### WHAT IS NEEDED
Each entry must be printed again without a single change.

### ENTRIES SHOWN
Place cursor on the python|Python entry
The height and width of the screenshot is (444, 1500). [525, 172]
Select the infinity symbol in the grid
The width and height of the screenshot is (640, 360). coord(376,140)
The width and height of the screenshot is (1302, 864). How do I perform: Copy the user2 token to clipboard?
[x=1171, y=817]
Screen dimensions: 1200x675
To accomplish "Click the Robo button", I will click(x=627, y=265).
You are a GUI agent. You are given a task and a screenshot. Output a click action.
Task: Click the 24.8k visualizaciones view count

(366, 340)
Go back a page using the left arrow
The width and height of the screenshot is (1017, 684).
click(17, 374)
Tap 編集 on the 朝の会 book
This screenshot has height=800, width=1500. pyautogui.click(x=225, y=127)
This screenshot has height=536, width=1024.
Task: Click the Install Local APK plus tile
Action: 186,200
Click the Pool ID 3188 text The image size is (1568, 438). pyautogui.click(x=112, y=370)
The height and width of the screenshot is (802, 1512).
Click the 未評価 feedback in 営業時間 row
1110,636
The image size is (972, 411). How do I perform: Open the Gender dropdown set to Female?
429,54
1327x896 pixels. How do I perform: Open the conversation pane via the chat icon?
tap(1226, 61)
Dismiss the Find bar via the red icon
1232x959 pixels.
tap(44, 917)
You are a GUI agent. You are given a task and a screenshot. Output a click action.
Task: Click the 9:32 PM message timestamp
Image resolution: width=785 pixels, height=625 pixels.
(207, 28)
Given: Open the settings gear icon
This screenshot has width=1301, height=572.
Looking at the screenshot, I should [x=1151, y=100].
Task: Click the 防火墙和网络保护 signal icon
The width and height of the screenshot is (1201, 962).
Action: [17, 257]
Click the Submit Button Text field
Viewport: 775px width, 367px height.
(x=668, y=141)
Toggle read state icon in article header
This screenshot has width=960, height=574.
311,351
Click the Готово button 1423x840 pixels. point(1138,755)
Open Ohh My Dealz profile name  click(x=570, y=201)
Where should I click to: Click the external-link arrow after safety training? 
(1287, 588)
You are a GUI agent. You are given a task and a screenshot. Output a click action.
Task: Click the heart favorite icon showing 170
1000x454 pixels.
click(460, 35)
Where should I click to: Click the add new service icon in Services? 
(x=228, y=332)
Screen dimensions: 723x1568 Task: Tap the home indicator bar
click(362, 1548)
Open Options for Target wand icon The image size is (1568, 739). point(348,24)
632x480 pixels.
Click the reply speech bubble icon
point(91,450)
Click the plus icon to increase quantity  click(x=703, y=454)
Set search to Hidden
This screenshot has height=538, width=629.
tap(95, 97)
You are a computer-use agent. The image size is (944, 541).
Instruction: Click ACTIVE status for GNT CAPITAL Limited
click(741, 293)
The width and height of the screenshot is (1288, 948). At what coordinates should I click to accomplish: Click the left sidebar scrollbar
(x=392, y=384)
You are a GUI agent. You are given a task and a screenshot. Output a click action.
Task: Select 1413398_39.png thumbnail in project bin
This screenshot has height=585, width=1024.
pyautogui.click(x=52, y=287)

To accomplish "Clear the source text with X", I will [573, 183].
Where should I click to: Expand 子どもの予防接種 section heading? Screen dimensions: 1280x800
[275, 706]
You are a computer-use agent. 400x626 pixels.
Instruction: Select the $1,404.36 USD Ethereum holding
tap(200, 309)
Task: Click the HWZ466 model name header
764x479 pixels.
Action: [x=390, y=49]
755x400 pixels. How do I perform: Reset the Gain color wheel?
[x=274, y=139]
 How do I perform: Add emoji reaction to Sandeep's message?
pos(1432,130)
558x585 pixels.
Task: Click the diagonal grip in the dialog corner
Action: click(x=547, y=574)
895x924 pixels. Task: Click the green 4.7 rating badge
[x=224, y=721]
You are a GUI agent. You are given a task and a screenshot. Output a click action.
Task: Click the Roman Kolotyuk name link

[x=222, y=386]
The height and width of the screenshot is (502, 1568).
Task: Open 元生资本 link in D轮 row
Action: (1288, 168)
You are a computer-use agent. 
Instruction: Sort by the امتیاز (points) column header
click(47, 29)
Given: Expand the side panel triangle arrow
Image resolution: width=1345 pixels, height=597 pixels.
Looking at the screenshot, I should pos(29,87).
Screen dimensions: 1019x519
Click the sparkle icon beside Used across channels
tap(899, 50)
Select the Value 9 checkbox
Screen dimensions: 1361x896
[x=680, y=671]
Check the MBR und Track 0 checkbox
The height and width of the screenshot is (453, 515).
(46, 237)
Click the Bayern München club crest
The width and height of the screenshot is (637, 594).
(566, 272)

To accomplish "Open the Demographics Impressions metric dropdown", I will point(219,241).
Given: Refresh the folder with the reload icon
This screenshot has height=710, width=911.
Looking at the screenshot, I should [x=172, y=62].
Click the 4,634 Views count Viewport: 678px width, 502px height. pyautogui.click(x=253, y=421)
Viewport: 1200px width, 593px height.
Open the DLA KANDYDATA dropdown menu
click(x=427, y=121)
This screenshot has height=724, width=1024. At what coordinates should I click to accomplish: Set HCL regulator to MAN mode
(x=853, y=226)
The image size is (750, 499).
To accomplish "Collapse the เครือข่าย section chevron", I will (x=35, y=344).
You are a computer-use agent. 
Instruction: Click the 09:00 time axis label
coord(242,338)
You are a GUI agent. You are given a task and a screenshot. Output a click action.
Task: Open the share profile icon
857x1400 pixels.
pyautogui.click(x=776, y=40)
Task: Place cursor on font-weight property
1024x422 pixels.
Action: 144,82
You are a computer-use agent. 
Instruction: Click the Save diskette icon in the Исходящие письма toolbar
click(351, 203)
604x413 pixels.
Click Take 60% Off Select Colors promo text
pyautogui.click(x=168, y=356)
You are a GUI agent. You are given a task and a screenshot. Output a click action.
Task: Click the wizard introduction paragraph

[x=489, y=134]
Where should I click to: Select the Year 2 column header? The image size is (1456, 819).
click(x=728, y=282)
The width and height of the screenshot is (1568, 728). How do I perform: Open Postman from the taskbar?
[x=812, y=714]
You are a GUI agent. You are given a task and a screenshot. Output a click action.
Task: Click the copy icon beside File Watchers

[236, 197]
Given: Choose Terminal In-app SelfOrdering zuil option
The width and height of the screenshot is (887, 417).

### PROBLEM SOLUTION
Place cursor on the python|Python entry
The height and width of the screenshot is (444, 1500). [525, 172]
Select the infinity symbol in the grid
The width and height of the screenshot is (640, 360). coord(376,140)
The width and height of the screenshot is (1302, 864). How do I perform: Copy the user2 token to clipboard?
[x=1171, y=817]
Screen dimensions: 1200x675
To accomplish "Click the Robo button", I will click(x=627, y=265).
You are a GUI agent. You are given a task and a screenshot. Output a click action.
Task: Click the 24.8k visualizaciones view count

(366, 340)
Go back a page using the left arrow
The width and height of the screenshot is (1017, 684).
click(17, 374)
Tap 編集 on the 朝の会 book
This screenshot has height=800, width=1500. pyautogui.click(x=225, y=127)
This screenshot has height=536, width=1024.
Task: Click the Install Local APK plus tile
Action: 186,200
Click the Pool ID 3188 text The image size is (1568, 438). pyautogui.click(x=112, y=370)
The height and width of the screenshot is (802, 1512).
Click the 未評価 feedback in 営業時間 row
1110,636
The image size is (972, 411). How do I perform: Open the Gender dropdown set to Female?
429,54
1327x896 pixels. How do I perform: Open the conversation pane via the chat icon?
tap(1226, 61)
Dismiss the Find bar via the red icon
1232x959 pixels.
tap(44, 917)
You are a GUI agent. You are given a task and a screenshot. Output a click action.
Task: Click the 9:32 PM message timestamp
Image resolution: width=785 pixels, height=625 pixels.
(207, 28)
Given: Open the settings gear icon
This screenshot has width=1301, height=572.
Looking at the screenshot, I should [x=1151, y=100].
Task: Click the 防火墙和网络保护 signal icon
The width and height of the screenshot is (1201, 962).
Action: [17, 257]
Click the Submit Button Text field
Viewport: 775px width, 367px height.
(x=668, y=141)
Toggle read state icon in article header
This screenshot has width=960, height=574.
311,351
Click the Готово button 1423x840 pixels. point(1138,755)
Open Ohh My Dealz profile name  click(x=570, y=201)
Where should I click to: Click the external-link arrow after safety training? 
(1287, 588)
You are a GUI agent. You are given a task and a screenshot. Output a click action.
Task: Click the heart favorite icon showing 170
1000x454 pixels.
click(460, 35)
Where should I click to: Click the add new service icon in Services? 
(x=228, y=332)
Screen dimensions: 723x1568 Task: Tap the home indicator bar
click(362, 1548)
Open Options for Target wand icon The image size is (1568, 739). point(348,24)
632x480 pixels.
Click the reply speech bubble icon
point(91,450)
Click the plus icon to increase quantity  click(x=703, y=454)
Set search to Hidden
This screenshot has height=538, width=629.
tap(95, 97)
You are a computer-use agent. The image size is (944, 541).
Instruction: Click ACTIVE status for GNT CAPITAL Limited
click(741, 293)
The width and height of the screenshot is (1288, 948). At what coordinates should I click to accomplish: Click the left sidebar scrollbar
(x=392, y=384)
You are a GUI agent. You are given a task and a screenshot. Output a click action.
Task: Select 1413398_39.png thumbnail in project bin
This screenshot has height=585, width=1024.
pyautogui.click(x=52, y=287)

To accomplish "Clear the source text with X", I will [573, 183].
Where should I click to: Expand 子どもの予防接種 section heading? Screen dimensions: 1280x800
[275, 706]
You are a computer-use agent. 400x626 pixels.
Instruction: Select the $1,404.36 USD Ethereum holding
tap(200, 309)
Task: Click the HWZ466 model name header
764x479 pixels.
Action: [x=390, y=49]
755x400 pixels. How do I perform: Reset the Gain color wheel?
[x=274, y=139]
 How do I perform: Add emoji reaction to Sandeep's message?
pos(1432,130)
558x585 pixels.
Task: Click the diagonal grip in the dialog corner
Action: click(x=547, y=574)
895x924 pixels. Task: Click the green 4.7 rating badge
[x=224, y=721]
You are a GUI agent. You are given a task and a screenshot. Output a click action.
Task: Click the Roman Kolotyuk name link

[x=222, y=386]
The height and width of the screenshot is (502, 1568).
Task: Open 元生资本 link in D轮 row
Action: (1288, 168)
You are a computer-use agent. 
Instruction: Sort by the امتیاز (points) column header
click(47, 29)
Given: Expand the side panel triangle arrow
Image resolution: width=1345 pixels, height=597 pixels.
Looking at the screenshot, I should pos(29,87).
Screen dimensions: 1019x519
Click the sparkle icon beside Used across channels
tap(899, 50)
Select the Value 9 checkbox
Screen dimensions: 1361x896
[x=680, y=671]
Check the MBR und Track 0 checkbox
The height and width of the screenshot is (453, 515).
(46, 237)
Click the Bayern München club crest
The width and height of the screenshot is (637, 594).
(566, 272)

To accomplish "Open the Demographics Impressions metric dropdown", I will point(219,241).
Given: Refresh the folder with the reload icon
This screenshot has height=710, width=911.
Looking at the screenshot, I should [x=172, y=62].
Click the 4,634 Views count Viewport: 678px width, 502px height. pyautogui.click(x=253, y=421)
Viewport: 1200px width, 593px height.
Open the DLA KANDYDATA dropdown menu
click(x=427, y=121)
This screenshot has height=724, width=1024. At what coordinates should I click to accomplish: Set HCL regulator to MAN mode
(x=853, y=226)
The image size is (750, 499).
To accomplish "Collapse the เครือข่าย section chevron", I will (x=35, y=344).
You are a computer-use agent. 
Instruction: Click the 09:00 time axis label
coord(242,338)
You are a GUI agent. You are given a task and a screenshot. Output a click action.
Task: Open the share profile icon
857x1400 pixels.
pyautogui.click(x=776, y=40)
Task: Place cursor on font-weight property
1024x422 pixels.
Action: 144,82
You are a computer-use agent. 
Instruction: Click the Save diskette icon in the Исходящие письма toolbar
click(351, 203)
604x413 pixels.
Click Take 60% Off Select Colors promo text
pyautogui.click(x=168, y=356)
You are a GUI agent. You are given a task and a screenshot. Output a click action.
Task: Click the wizard introduction paragraph

[x=489, y=134]
Where should I click to: Select the Year 2 column header? The image size is (1456, 819).
click(x=728, y=282)
The width and height of the screenshot is (1568, 728). How do I perform: Open Postman from the taskbar?
[x=812, y=714]
You are a GUI agent. You are given a task and a screenshot. Output a click action.
Task: Click the copy icon beside File Watchers

[236, 197]
Given: Choose Terminal In-app SelfOrdering zuil option
The width and height of the screenshot is (887, 417).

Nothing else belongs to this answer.